§ **Activity**
Every line below containing the word "Given" should be found and copied.

■ ■ ■ ■ ■ ■ ■

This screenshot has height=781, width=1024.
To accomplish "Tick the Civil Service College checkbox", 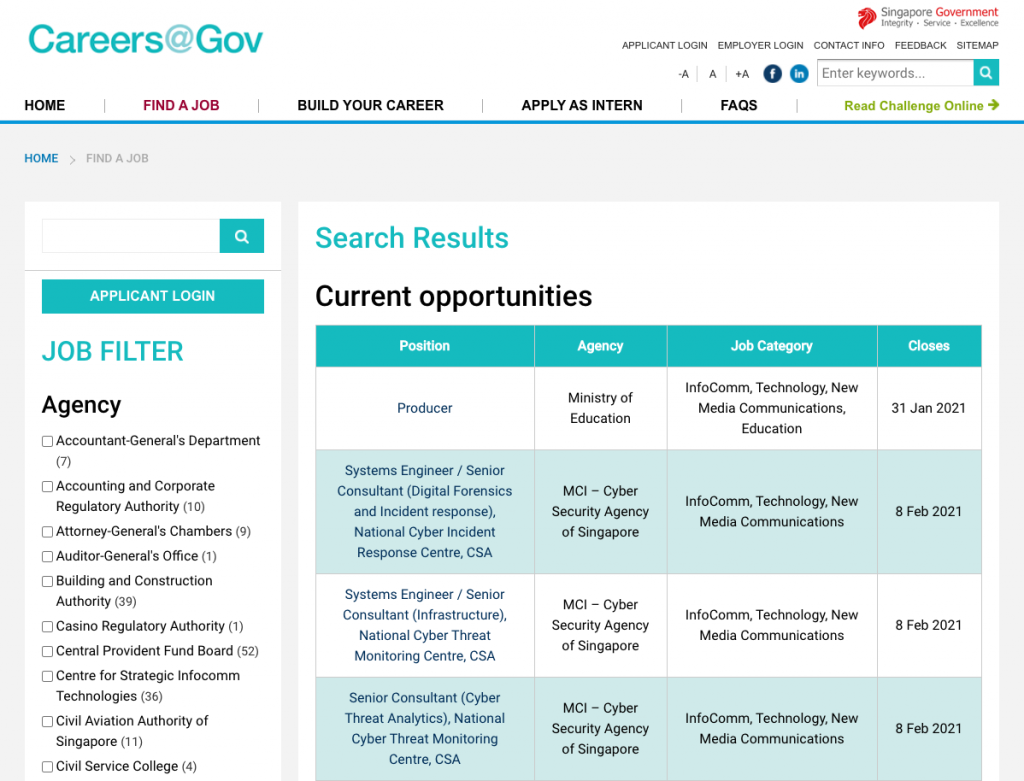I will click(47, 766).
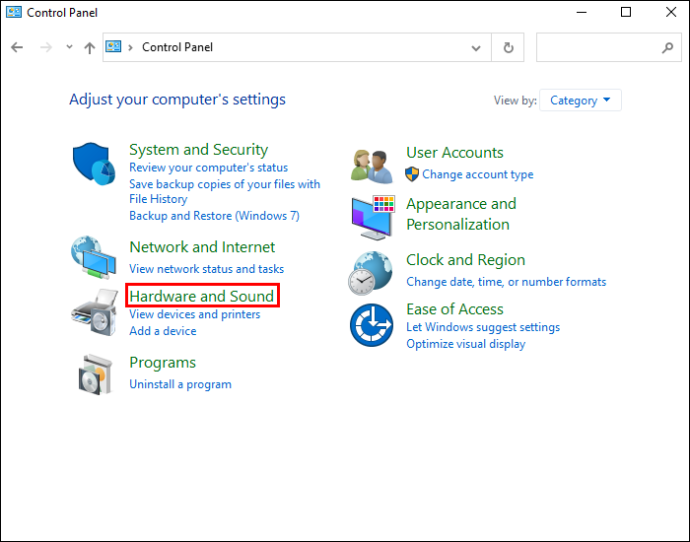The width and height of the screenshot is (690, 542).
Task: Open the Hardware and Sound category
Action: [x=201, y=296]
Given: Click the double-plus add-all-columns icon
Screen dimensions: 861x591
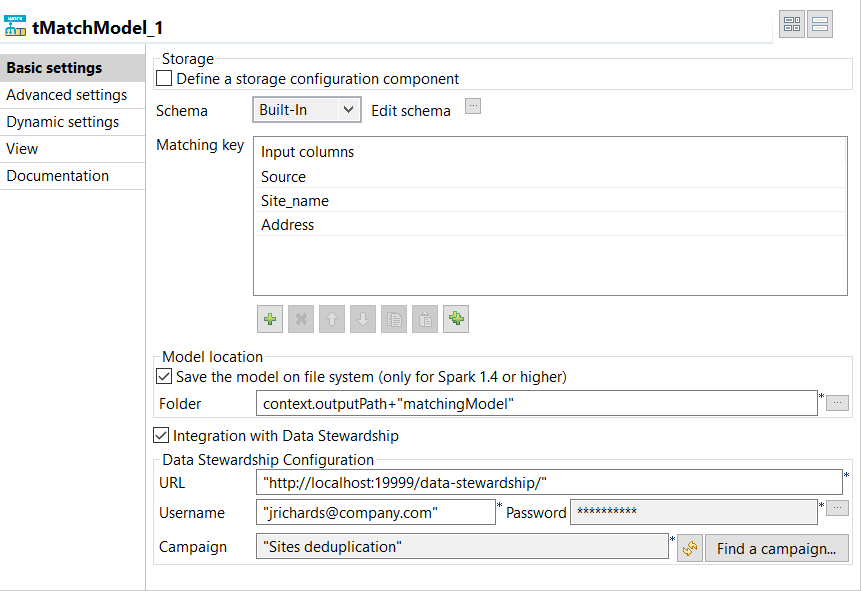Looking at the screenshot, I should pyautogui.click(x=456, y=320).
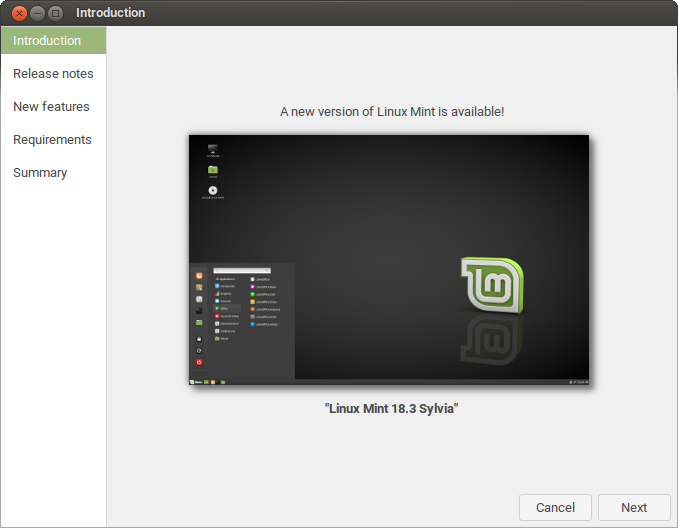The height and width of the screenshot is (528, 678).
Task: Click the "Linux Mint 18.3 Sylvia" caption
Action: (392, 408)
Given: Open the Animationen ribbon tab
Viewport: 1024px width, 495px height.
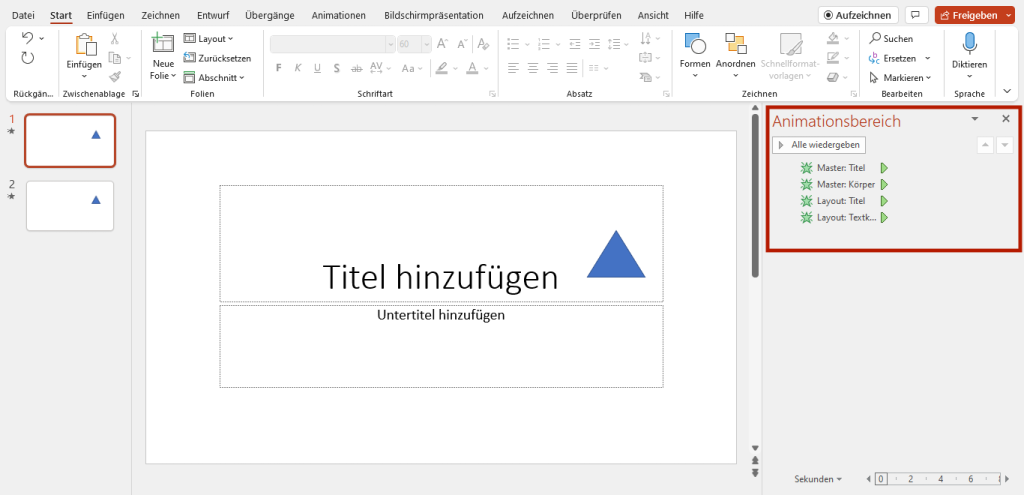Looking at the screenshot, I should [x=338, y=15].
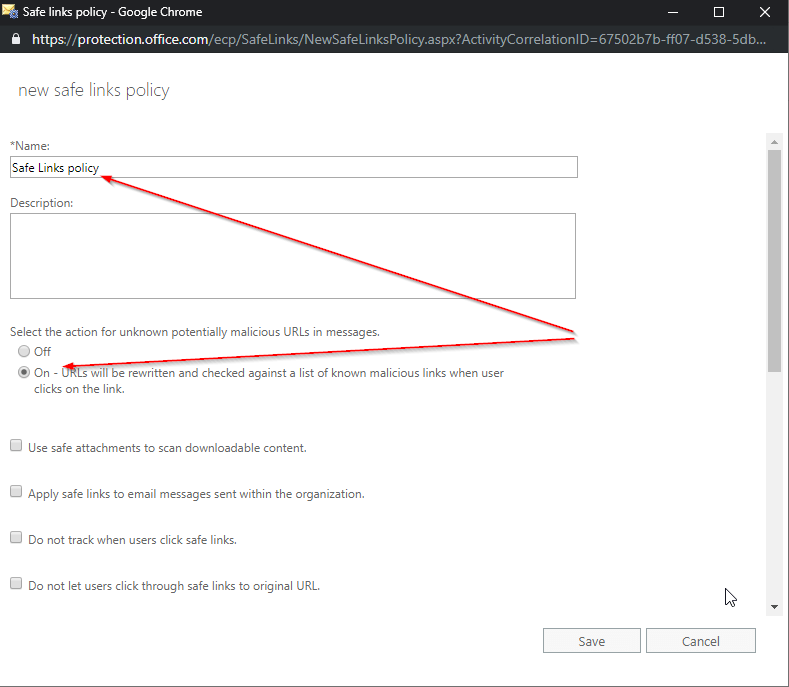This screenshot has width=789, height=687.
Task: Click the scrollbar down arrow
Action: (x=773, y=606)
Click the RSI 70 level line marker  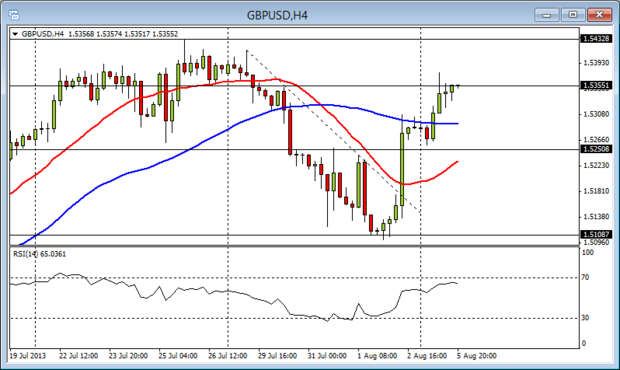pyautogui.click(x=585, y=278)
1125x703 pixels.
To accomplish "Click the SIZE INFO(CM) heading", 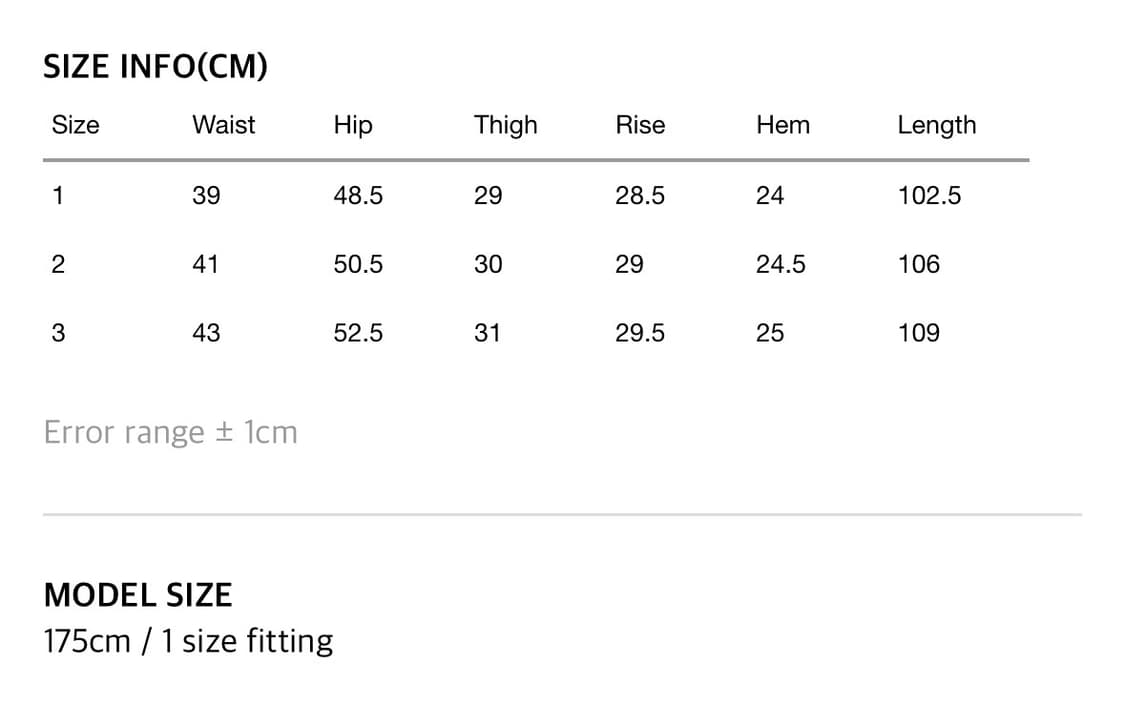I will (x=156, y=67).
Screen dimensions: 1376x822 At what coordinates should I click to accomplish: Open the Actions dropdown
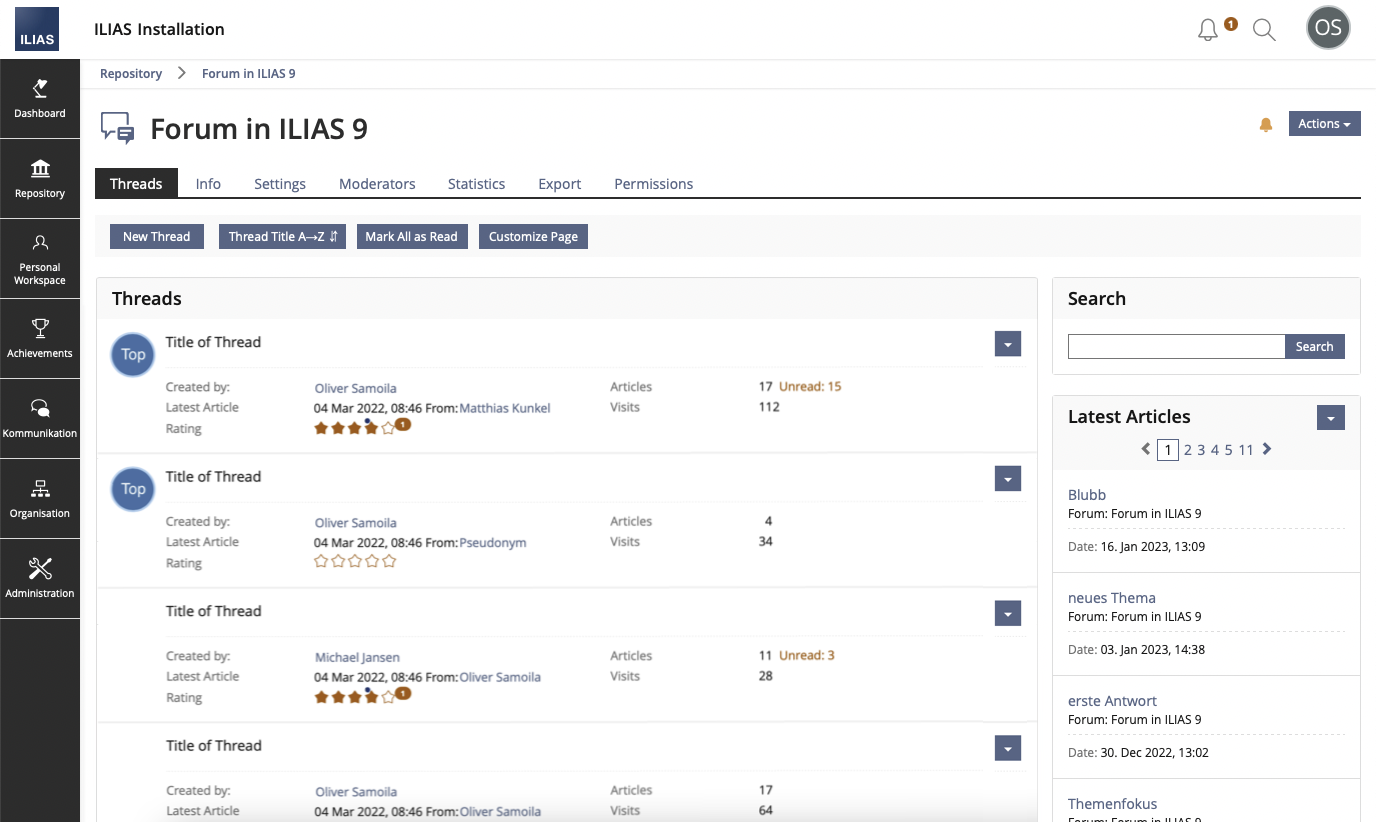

■ ■ ■ ■ ■ ■ ■

§ **Task output**
Given: Click the double-plus add-all-columns icon
Given: Open the Animationen ribbon tab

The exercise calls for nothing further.